Exercise aim:
Put the data into a Markdown table with the columns Row and Data line. Begin at the line that has "The height and width of the screenshot is (664, 1235).", stop after the line that has "center [684, 198].", skip blank lines, and leave out the pictures.

━━ Information shown

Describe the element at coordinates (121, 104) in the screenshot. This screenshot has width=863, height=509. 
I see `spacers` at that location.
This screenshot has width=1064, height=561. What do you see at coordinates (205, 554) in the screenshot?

━━━━
━━ Information shown

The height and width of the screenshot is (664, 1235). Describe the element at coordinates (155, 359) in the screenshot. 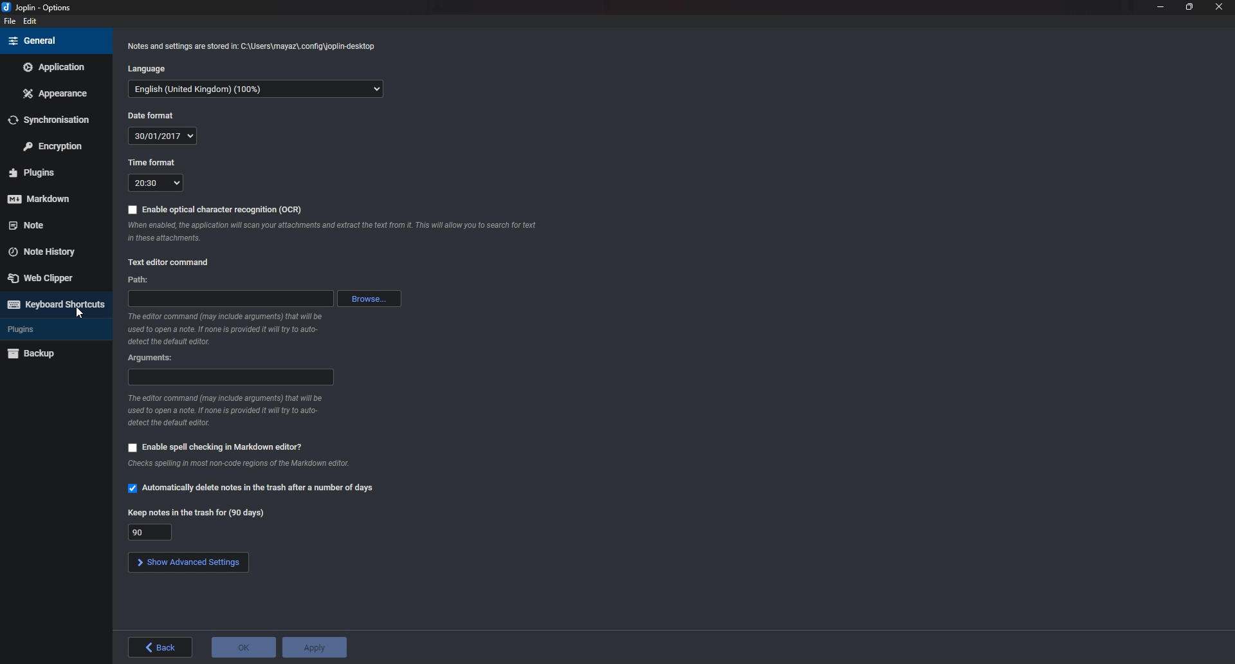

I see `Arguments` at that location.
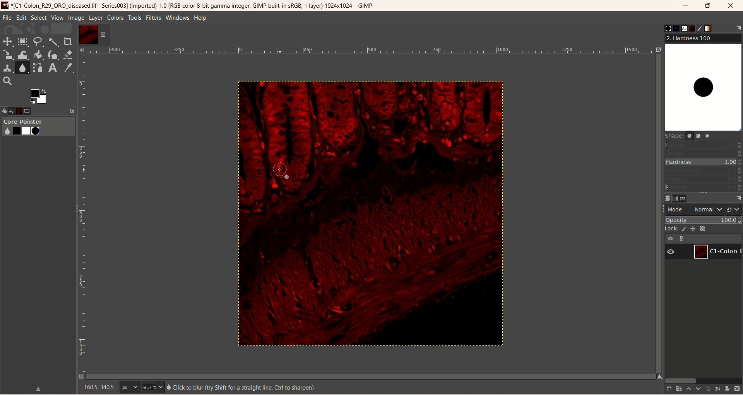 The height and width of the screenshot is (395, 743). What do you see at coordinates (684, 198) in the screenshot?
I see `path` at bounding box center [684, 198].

━━━━
━━ Information shown

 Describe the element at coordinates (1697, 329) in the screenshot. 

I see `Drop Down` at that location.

━━━━

Problem solution:
| Row | Data line |
|---|---|
| 1 | The height and width of the screenshot is (664, 1235). Describe the element at coordinates (155, 359) in the screenshot.  |
| 2 | I see `Arguments` at that location. |
| 3 |  The height and width of the screenshot is (395, 743). What do you see at coordinates (684, 198) in the screenshot? |
| 4 | I see `path` at bounding box center [684, 198]. |